◆ Records for this task
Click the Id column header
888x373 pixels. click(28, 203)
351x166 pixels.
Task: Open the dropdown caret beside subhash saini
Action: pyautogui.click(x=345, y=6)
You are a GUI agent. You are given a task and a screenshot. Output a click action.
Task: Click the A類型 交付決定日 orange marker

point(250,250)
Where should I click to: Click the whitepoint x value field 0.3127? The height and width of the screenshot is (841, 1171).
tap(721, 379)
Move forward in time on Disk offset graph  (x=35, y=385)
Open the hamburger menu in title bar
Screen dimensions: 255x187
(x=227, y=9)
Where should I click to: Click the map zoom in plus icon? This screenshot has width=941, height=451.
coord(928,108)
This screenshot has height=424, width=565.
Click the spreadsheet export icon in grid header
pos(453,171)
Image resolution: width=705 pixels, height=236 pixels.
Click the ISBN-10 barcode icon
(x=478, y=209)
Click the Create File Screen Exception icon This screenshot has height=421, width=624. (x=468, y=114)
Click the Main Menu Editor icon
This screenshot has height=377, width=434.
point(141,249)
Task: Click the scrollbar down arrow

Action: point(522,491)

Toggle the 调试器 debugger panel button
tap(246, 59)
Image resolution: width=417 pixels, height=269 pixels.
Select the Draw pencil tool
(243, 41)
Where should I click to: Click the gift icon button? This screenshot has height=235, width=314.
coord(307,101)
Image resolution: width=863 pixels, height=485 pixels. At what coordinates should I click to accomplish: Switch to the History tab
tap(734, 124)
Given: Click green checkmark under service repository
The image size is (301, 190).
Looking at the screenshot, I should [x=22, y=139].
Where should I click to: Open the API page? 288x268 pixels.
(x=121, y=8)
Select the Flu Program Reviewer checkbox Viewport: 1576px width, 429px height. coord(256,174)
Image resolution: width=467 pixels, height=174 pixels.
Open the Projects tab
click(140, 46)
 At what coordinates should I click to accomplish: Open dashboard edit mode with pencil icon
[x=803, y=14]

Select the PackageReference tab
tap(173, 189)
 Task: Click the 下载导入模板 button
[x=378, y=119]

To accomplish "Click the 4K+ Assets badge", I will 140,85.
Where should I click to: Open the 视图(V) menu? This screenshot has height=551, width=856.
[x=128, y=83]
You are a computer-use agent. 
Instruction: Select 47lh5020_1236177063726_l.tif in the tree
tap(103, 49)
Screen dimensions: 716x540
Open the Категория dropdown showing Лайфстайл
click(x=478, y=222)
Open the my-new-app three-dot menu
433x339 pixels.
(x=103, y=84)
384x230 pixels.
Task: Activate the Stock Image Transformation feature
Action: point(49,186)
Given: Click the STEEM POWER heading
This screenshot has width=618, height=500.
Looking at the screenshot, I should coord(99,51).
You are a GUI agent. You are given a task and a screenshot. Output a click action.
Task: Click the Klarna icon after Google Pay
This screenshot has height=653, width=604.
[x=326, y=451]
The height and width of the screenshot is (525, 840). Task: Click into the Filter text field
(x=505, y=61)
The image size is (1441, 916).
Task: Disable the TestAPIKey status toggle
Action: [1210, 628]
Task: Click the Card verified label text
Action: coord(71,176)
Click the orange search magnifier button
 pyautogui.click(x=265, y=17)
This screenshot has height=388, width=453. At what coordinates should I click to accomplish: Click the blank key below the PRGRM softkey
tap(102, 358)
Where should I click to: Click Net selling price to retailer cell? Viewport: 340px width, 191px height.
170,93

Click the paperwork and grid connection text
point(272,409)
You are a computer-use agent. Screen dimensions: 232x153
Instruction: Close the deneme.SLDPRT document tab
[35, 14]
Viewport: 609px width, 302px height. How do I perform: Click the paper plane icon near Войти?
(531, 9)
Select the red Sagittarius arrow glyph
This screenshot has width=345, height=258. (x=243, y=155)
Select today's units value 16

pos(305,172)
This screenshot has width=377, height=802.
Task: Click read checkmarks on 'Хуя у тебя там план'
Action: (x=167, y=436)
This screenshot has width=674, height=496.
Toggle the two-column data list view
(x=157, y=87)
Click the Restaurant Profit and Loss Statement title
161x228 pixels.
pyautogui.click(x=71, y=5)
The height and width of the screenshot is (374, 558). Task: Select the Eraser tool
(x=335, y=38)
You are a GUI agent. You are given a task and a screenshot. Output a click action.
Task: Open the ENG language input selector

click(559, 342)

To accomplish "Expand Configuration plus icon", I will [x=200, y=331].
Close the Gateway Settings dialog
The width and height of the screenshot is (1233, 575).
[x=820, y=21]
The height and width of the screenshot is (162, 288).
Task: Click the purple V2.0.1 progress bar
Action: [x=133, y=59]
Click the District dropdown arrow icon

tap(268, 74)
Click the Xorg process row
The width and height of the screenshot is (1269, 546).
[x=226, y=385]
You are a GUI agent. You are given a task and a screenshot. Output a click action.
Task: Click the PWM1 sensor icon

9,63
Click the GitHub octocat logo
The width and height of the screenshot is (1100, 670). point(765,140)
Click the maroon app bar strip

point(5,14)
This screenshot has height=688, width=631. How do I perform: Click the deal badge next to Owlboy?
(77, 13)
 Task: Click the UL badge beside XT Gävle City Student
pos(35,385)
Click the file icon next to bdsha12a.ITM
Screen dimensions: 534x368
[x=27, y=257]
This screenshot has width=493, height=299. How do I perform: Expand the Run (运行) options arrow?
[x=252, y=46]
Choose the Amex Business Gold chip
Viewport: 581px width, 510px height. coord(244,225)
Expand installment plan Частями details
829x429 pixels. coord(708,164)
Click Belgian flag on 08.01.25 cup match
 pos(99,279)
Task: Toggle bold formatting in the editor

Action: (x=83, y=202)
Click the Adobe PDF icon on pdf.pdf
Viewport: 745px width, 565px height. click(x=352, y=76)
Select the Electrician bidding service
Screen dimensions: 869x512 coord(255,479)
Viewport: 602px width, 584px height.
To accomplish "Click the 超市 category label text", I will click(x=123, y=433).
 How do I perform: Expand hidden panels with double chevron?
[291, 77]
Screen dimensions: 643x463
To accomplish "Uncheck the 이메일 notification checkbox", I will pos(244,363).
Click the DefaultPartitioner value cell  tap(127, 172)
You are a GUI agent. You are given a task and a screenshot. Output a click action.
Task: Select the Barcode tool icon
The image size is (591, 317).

◆ What to produce
Go through the listing above and copy each line where the string "computer" appears.

◆ Response box
You are a computer-use agent. 
You are a computer-use agent. Screen dimensions: 232x153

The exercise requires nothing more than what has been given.